Grace Church School follows the Universal Design for Learning Framework (UDL), providing each student with time and a half for all formal assessments. This program, Ms. Cerino explained, intends to support all student learning types.  At other institutions, students who normally receive time and a half might need to have undergone neuro physical evaluations that determine the extent of accommodations. However, Ms. Cerino feels the UDL framework benefits students who are unable or unwilling to get evaluations done. The program considers all external and internal factors that can potentially affect a student’s learning abilities, creating an inclusive program that benefits the learning styles of most students. 

There are two parts to Ms. Cerino’s work: developing student learning profiles from neurophysiological evaluations that a psychologist has completed with a student and, also, lending support to students who have special requirements. These aspects require her to work closely with psychologists, students, parents, teachers, and administrators. Developing a neurophysiological evaluation takes place when Ms. Cerino takes the work — numerous tests assessing how one’s brain skills function — that a psychologist has done with a student and then determines what accommodations would best suit the individual.  

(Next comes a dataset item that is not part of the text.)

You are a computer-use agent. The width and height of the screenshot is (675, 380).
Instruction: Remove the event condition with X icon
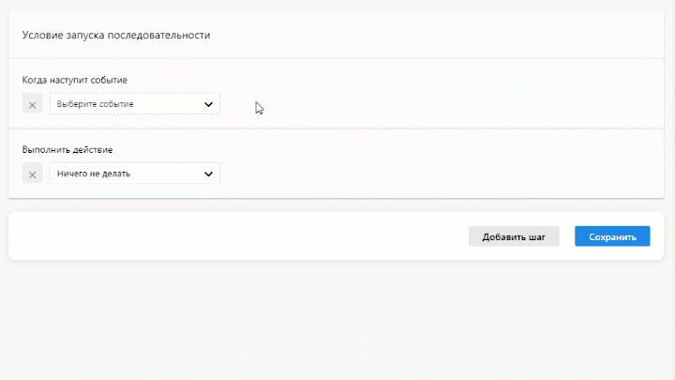tap(32, 104)
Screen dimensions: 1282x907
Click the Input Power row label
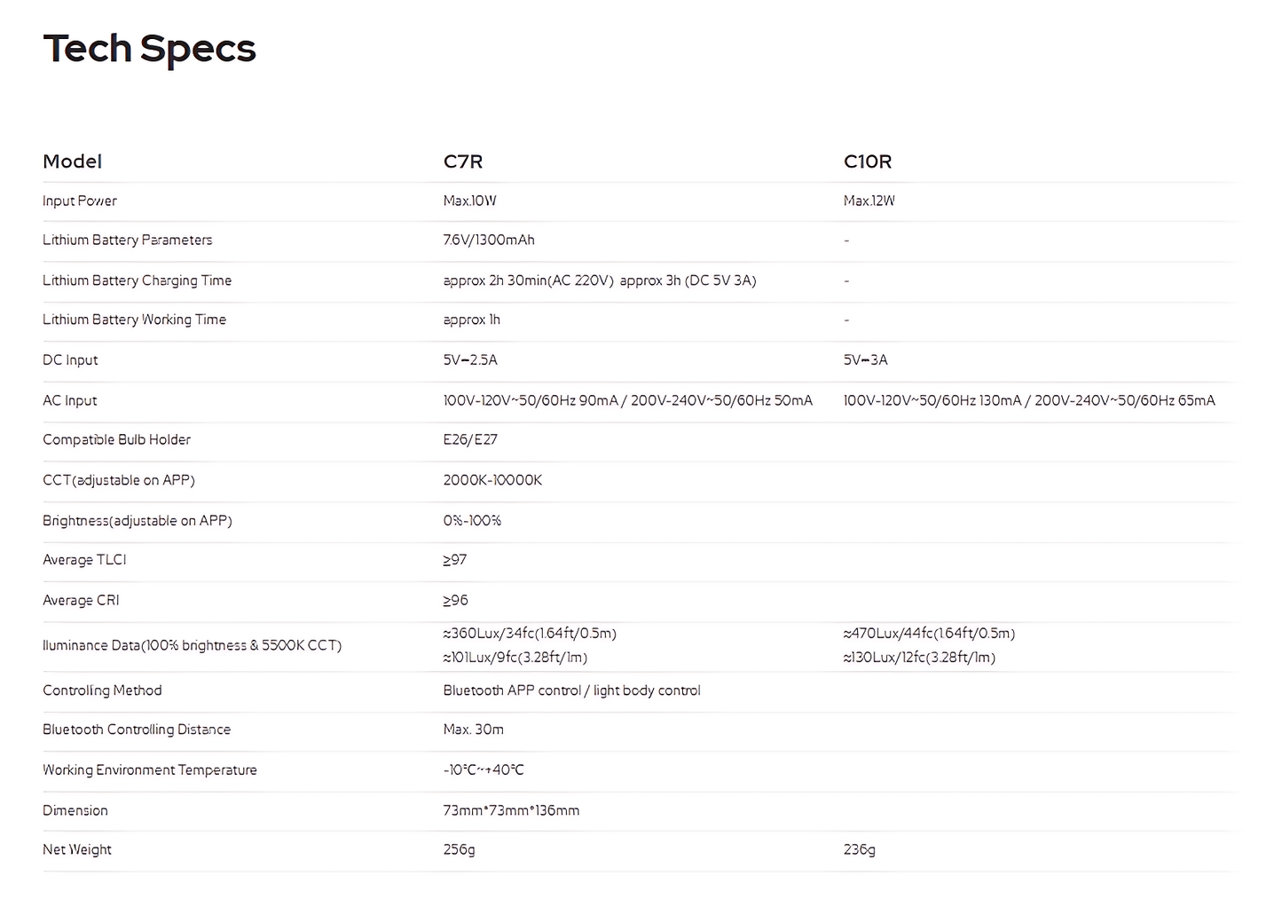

In addition to providing the learning specialist with a Neuropsychological Educational, a student may have an Individual Education Plan (IEP). Both provide helpful information for creating a school learning profile. In addition, Ms. Cerino also helps individuals obtain necessary testing accommodations, not only in the classroom, but with standardized testing accommodations, most prominently for the College Board ACT and SAT exams. This is important to make sure that every student can thrive in school despite certain challenges they may face. 

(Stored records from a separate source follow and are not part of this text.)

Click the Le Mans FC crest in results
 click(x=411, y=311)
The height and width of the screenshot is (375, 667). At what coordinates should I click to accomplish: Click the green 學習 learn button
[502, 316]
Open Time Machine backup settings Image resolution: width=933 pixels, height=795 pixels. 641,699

The second part of Ms. Cerino’s work is where the application of these accommodations comes into play. Some skills where Ms. Cerino works with students include organizing workload, self-advocating, and communicating effectively with teachers. All these skills, Ms. Cerino asserts, are “extremely important” for students in an academic environment, but are equally, if not more, important beyond the classroom. These skills can be helpful down the road in the workplace as general problem solving, staying positive, and planning for the future are all practical, life-long skills. Ms. Cerino hopes to help students foster skill sets that are useful beyond high school, and in personal and professional life as well.  

One of the most demanding aspects of Ms. Cerino’s job is the critical amount of time she spends communicating with parents, guardians, and teachers. This may sometimes present challenges when families have different ideas of what a student’s accommodations should include. In addition to this, some teachers may find it difficult to implement the accommodations and adjustments, but Ms. Cerino remains confident that a balanced approach can always be agreed upon. 

Yet, like with any profession, along with the challenges, there are many rewarding aspects. Ms. Cerino commented that one of the most rewarding elements of her job was, simply put, “helping a student find how they learn best, how they can make big strides in their learning, and in finding strategies that are successful for them.”

 Despite an initial challenging period of acclimation, Ms. Cerino is deeply enjoying being a part of the Grace community. Ms. Cerino is “delighted to see the strong support for students” and says it has been “a pleasure to meet the community and faculty as well as the parents”.